Begin
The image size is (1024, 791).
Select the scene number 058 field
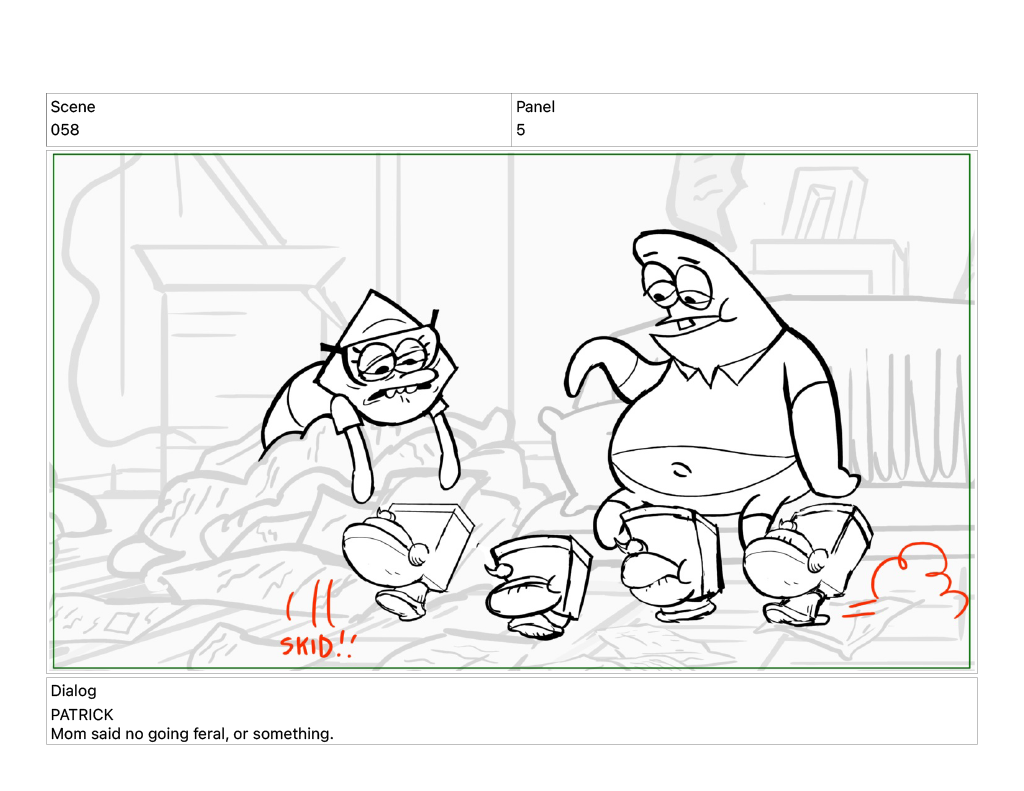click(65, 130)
End
Begin
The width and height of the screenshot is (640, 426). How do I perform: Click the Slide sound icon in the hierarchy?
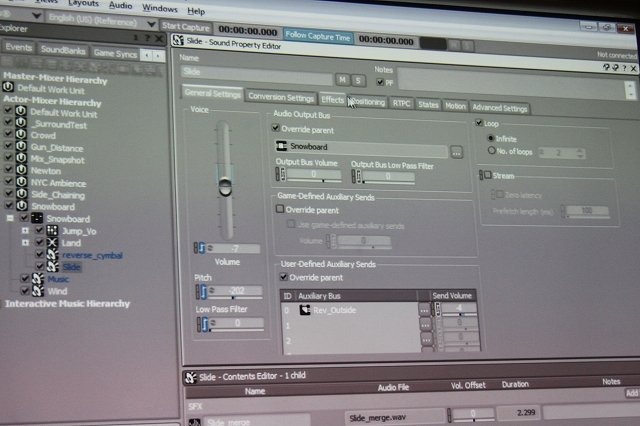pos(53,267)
End
Begin
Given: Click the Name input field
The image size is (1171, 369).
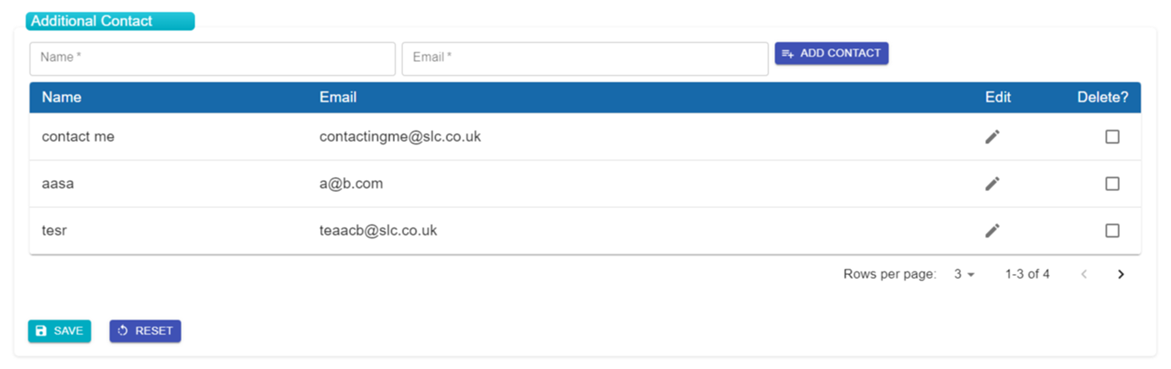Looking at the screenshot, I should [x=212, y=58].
End
**What is asked:**
Copy the data word for word, beginning at the line that contains "The width and" and stopping after the line that contains "pos(53,267)". Omit the pictures from your answer.

**Completed exercise:**
The width and height of the screenshot is (640, 426). How do I perform: Click the Slide sound icon in the hierarchy?
pos(53,267)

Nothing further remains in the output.